- Directed by: Basil Wrangell
- Written by: Basil Wrangell Robert Benchley
- Starring: Robert Benchley William Bailey May Beatty
- Cinematography: Robert H. Planck
- Music by: Albert Akst
- Color process: Black and White
- Production company: Metro-Goldwyn-Mayer
- Distributed by: MGM
- Release date: January 20, 1940;
- Running time: 9 minutes
- Country: United States
- Language: English

= That Inferior Feeling =

Short comedy film

That Inferior Feeling (1940) is a short comedy film produced by Robert Benchley for Metro-Goldwyn-Mayer. Benchley appears as Joe Doakes in a series of scenes demonstrating the symptoms of inferiority, Benchley also serves as narrator.

==Premise==
A man is unable to cope with personal emergencies or deal with people in positions of authority.

==Scenes==
- Introductory monologue - Benchley introduces the inferiority feelings of men.

▶ **Exercise A**
Name every person credited in the opening lines of the film article, listing each name only once.
▶ **Exercise B**
Using the film article, decide whether each statement holds: (i) the film runs nine minutes; (ii) the film was shot in color; (iii) Benchley plays a character named Joe Doakes. Give yes or no for each, quoting the words of the article that settle it.
▶ **Exercise C**
Write the next part of the article on That Inferior Feeling, picking up after its last line.

[Saved entries]
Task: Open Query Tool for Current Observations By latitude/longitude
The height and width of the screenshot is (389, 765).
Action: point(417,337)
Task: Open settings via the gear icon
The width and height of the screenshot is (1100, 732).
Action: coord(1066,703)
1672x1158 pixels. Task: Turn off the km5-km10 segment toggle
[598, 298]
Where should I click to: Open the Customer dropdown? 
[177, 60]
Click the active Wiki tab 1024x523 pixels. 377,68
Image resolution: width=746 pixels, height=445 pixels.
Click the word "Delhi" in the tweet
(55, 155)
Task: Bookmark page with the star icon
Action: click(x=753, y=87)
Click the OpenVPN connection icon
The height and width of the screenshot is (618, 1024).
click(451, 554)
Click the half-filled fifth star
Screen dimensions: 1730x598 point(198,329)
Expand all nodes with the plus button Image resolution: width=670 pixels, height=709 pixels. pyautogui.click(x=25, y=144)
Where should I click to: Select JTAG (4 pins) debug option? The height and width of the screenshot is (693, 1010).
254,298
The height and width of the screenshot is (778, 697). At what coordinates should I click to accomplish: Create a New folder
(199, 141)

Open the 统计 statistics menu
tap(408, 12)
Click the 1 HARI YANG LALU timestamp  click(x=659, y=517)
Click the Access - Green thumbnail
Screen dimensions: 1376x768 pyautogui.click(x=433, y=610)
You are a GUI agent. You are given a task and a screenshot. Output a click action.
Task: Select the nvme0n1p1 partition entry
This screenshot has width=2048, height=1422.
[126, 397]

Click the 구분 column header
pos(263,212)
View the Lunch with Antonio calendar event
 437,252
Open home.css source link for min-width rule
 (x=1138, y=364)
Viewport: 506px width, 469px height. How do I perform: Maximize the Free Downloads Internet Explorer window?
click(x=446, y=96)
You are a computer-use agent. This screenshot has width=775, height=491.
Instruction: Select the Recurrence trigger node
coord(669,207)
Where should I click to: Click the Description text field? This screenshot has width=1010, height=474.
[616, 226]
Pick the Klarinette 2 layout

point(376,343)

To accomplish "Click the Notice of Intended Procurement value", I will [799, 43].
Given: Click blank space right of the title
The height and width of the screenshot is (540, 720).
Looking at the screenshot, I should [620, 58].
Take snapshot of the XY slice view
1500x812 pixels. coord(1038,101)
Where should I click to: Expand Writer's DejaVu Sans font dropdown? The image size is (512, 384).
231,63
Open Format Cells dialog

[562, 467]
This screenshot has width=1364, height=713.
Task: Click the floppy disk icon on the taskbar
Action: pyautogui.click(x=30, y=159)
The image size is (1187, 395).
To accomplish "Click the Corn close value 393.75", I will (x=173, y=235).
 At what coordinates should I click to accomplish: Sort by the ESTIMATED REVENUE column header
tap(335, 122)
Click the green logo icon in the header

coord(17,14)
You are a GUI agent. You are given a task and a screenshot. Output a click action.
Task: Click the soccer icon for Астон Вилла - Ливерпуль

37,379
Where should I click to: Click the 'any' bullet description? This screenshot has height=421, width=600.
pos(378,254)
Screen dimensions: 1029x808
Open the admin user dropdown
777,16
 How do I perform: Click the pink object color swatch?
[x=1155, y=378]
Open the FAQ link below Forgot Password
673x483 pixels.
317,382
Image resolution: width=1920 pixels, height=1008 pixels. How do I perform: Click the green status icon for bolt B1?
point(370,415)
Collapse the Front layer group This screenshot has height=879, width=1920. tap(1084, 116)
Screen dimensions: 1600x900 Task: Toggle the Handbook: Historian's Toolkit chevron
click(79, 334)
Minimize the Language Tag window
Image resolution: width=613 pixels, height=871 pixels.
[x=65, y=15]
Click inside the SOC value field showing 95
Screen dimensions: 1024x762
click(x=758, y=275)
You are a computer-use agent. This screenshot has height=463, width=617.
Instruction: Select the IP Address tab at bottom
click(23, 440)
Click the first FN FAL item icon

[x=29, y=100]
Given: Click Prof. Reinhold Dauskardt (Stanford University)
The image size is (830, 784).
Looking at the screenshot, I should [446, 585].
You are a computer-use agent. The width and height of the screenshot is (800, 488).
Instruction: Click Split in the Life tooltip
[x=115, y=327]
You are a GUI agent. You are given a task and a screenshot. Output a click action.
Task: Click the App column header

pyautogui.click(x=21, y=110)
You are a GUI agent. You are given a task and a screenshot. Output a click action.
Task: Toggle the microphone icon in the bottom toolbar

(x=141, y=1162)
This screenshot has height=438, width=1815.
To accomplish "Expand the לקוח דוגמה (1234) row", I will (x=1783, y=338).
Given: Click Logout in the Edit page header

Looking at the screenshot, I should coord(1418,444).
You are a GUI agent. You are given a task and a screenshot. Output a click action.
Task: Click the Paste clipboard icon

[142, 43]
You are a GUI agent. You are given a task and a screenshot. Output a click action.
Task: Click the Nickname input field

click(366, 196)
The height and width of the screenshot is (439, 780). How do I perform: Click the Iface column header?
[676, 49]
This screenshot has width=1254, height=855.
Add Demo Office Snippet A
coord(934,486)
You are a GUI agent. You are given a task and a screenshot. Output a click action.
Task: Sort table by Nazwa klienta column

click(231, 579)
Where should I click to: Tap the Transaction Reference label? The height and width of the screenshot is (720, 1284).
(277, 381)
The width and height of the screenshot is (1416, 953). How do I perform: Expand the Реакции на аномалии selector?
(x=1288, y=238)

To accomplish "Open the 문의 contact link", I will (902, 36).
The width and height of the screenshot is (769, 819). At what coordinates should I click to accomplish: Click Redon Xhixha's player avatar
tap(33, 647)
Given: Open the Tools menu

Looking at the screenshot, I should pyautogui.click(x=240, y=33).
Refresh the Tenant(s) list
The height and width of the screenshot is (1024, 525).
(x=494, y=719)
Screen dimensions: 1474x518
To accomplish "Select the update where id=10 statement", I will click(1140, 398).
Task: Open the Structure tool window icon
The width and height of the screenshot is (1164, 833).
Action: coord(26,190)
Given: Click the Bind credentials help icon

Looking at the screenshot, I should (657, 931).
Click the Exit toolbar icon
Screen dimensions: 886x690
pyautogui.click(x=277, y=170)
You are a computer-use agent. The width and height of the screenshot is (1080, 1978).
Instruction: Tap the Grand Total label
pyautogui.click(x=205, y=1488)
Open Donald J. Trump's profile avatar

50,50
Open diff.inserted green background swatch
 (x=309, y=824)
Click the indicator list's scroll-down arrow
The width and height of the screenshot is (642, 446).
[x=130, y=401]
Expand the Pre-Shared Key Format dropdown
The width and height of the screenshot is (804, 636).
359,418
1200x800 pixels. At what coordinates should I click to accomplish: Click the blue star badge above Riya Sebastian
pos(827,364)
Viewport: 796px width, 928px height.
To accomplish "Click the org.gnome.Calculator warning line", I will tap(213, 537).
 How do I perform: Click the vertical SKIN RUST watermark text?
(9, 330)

▶ **Expected answer A**
Basil Wrangell, Robert Benchley, William Bailey, May Beatty, Robert H. Planck, Albert Akst

▶ **Expected answer B**
(i) Yes: "Running time: 9 minutes"
(ii) No: "Color process: Black and White"
(iii) Yes: "Benchley appears as Joe Doakes"

▶ **Expected answer C**
- Wedding - where the groom is concerned if someone will speak up against the marriage. The groom acts like he's guilty although he has nothing to fear.
- Asking Directions - A man acts embarassaed, too embarrassed to ask directions from an official at a railway station.
- New suit - Nervous when being measured by a tailor, and too self-conscious to be seen in a 'conspicuous' suit.
- Hotel - How men act guilty when booking a hotel room for himself and his wife.
- Bank - How men act guilty around bank security and officials.
- Concluding monologue - Developing a sense around others. Benchley is disturbed during his monologue by the cleaning staff.